Friday, June 11, 2010

Bankruptcy filings may now contain private student loans

A private student loan is, for many low-income students, a way to pay for college. These loans are not supported by the federal government, however they are generally extraordinarily easy to get, however they could be difficult to pay back. If new legislation in Congress passes, private student loans will no longer be exempted from bankruptcy. As a final solution, though, we as a society might have to re-adjust how education is valued.

Source for this article: Private student loans may now be subject to bankruptcy filings By Personal Money Store

borrow money|borrow money} with private student loans|Private student loans are one way that up to one-third of students pay for their education}. A large majority of student choose to take out some type of loan to help pay for college. {The first “line of loans” are the federally supported and now federally administered loans|The first type of loan that most people take out are federally administered loans.

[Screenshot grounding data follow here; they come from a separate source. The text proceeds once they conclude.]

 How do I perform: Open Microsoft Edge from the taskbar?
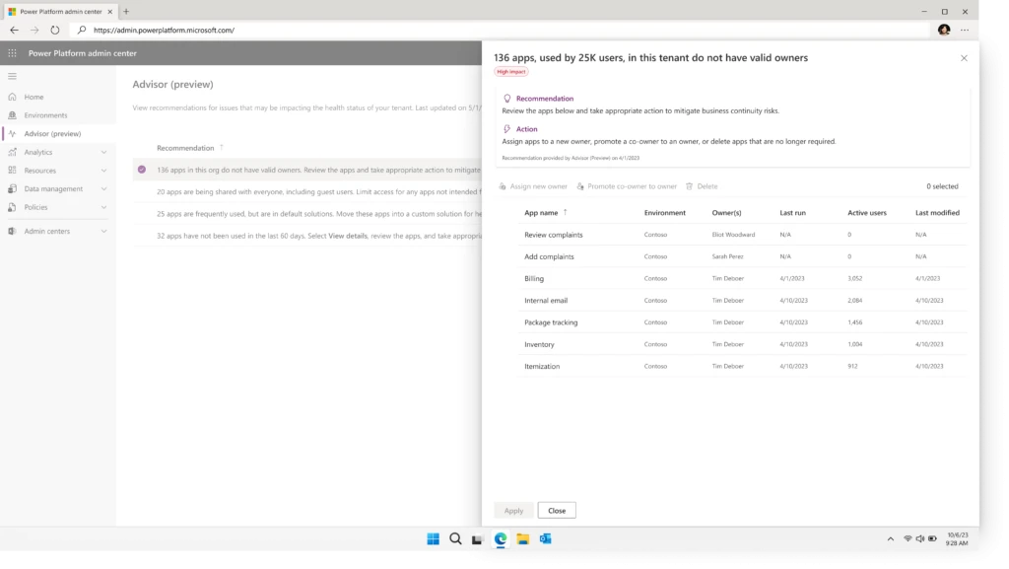(501, 539)
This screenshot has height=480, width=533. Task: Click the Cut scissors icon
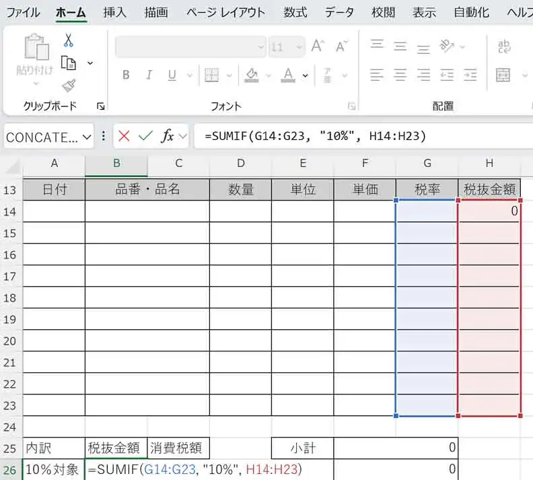pos(69,41)
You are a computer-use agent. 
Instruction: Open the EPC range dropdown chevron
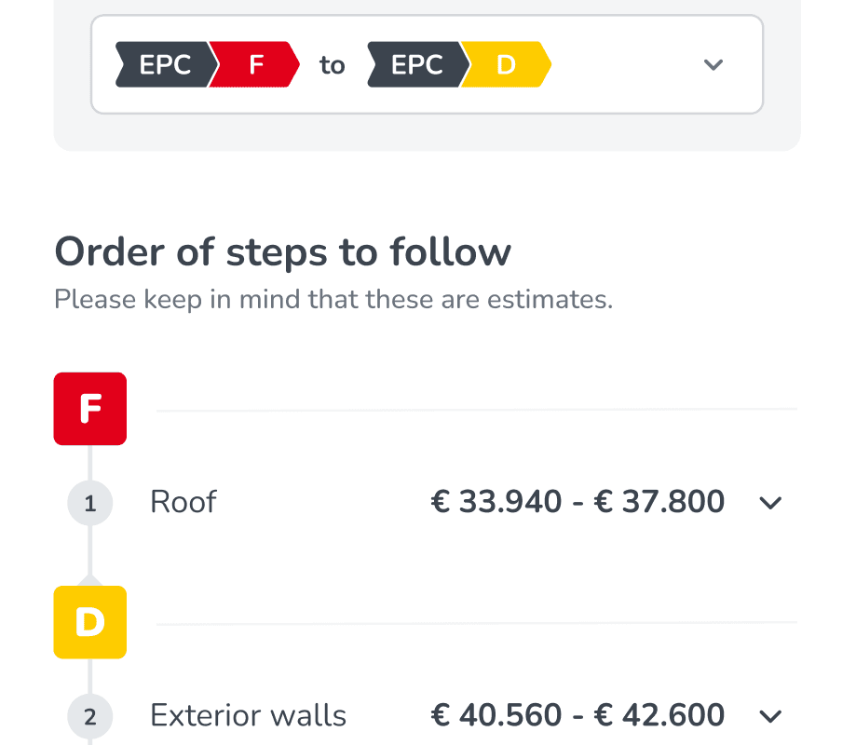[713, 65]
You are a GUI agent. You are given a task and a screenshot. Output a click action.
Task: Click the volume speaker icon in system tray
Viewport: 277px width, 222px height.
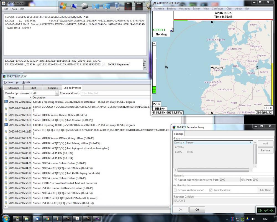click(252, 219)
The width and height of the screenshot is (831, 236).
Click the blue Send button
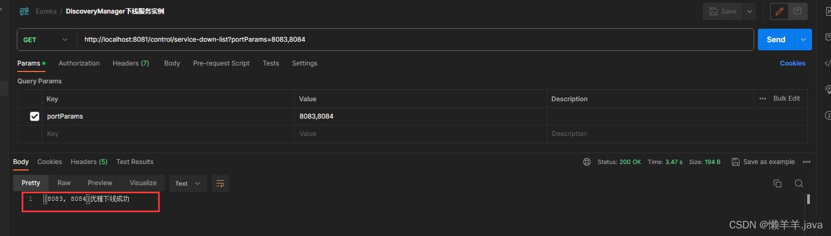click(776, 40)
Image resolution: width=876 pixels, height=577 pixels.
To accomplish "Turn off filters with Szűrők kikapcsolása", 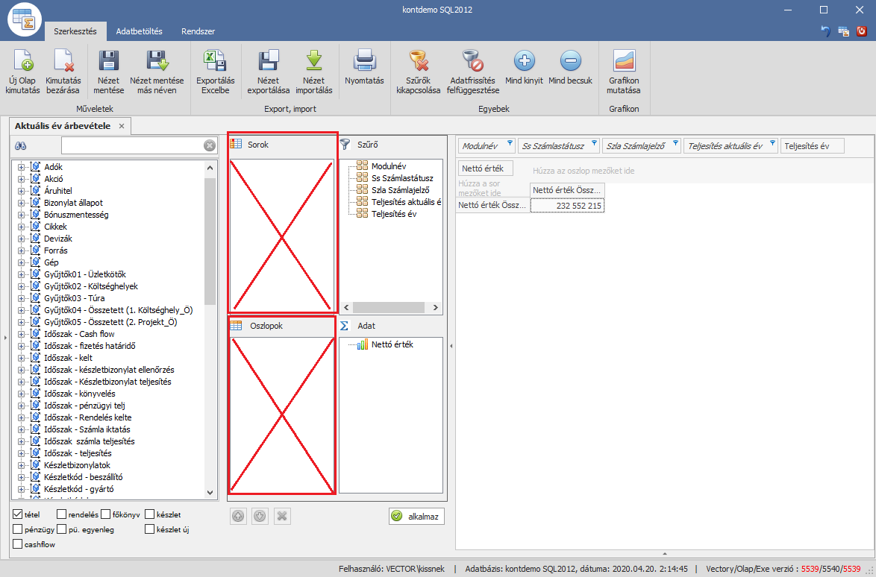I will tap(419, 61).
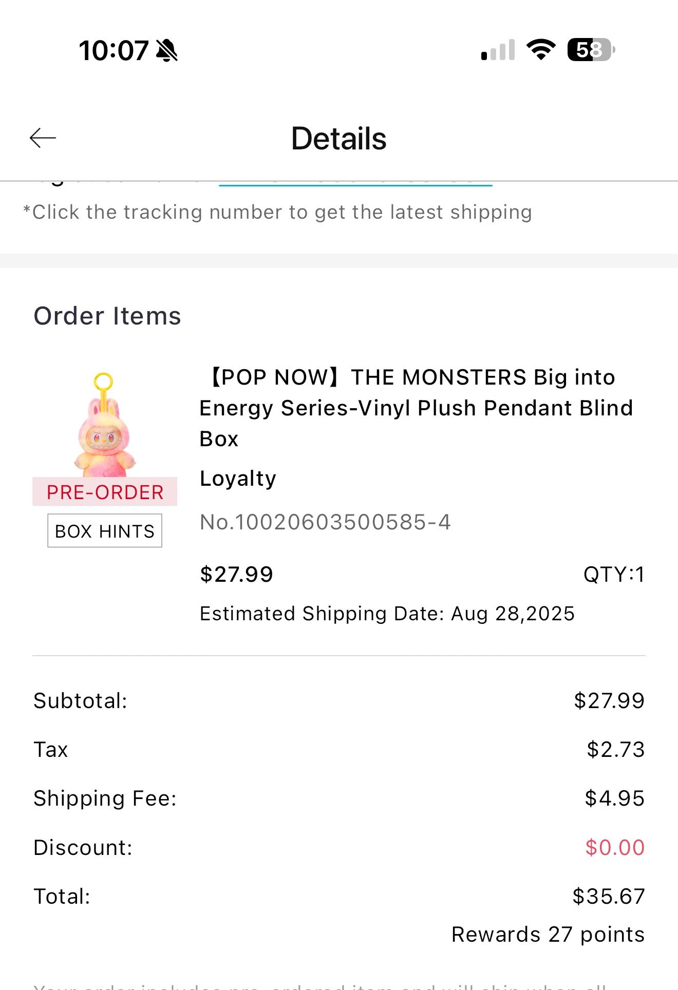678x990 pixels.
Task: Tap the $4.95 shipping fee amount
Action: click(x=614, y=798)
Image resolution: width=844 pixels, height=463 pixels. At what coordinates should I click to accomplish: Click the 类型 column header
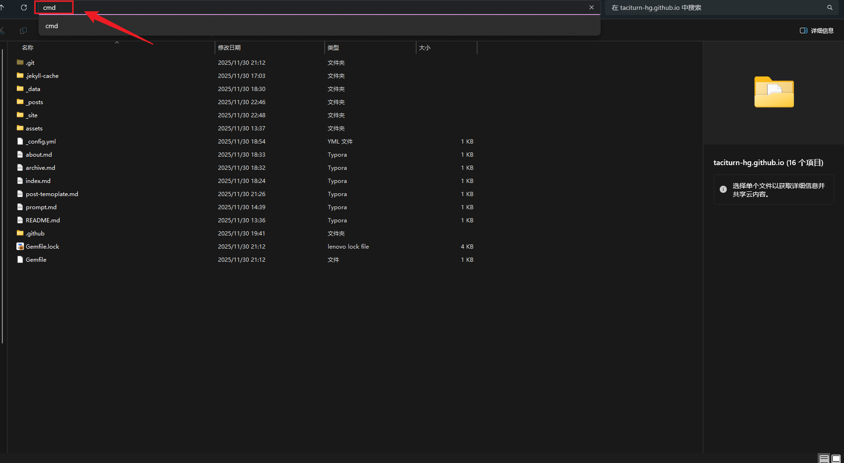[333, 48]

The limit on these loans, however, often falls far below the cost of education. Almost half of parents or students take out some kind of loan to make up that difference. These private student loans are essentially loans with no credit check – and students are taking them out at higher rates than ever before. These loans often have variable interest rates and are offered with very little, if any, consideration of the st! udent’s ability to repay the loan.

Why private student loans cause troubles

Many private student loans are taken out by students attending for-profit colleges or ultra-expensive “top tier” private colleges. Unlike a casino loan, payday loans no faxing, credit card bill or even some mortgages, private student loans cannot be settled during bankruptcy proceedings. Paying down these loans is the only way to settle them, even if one files for bankruptcy.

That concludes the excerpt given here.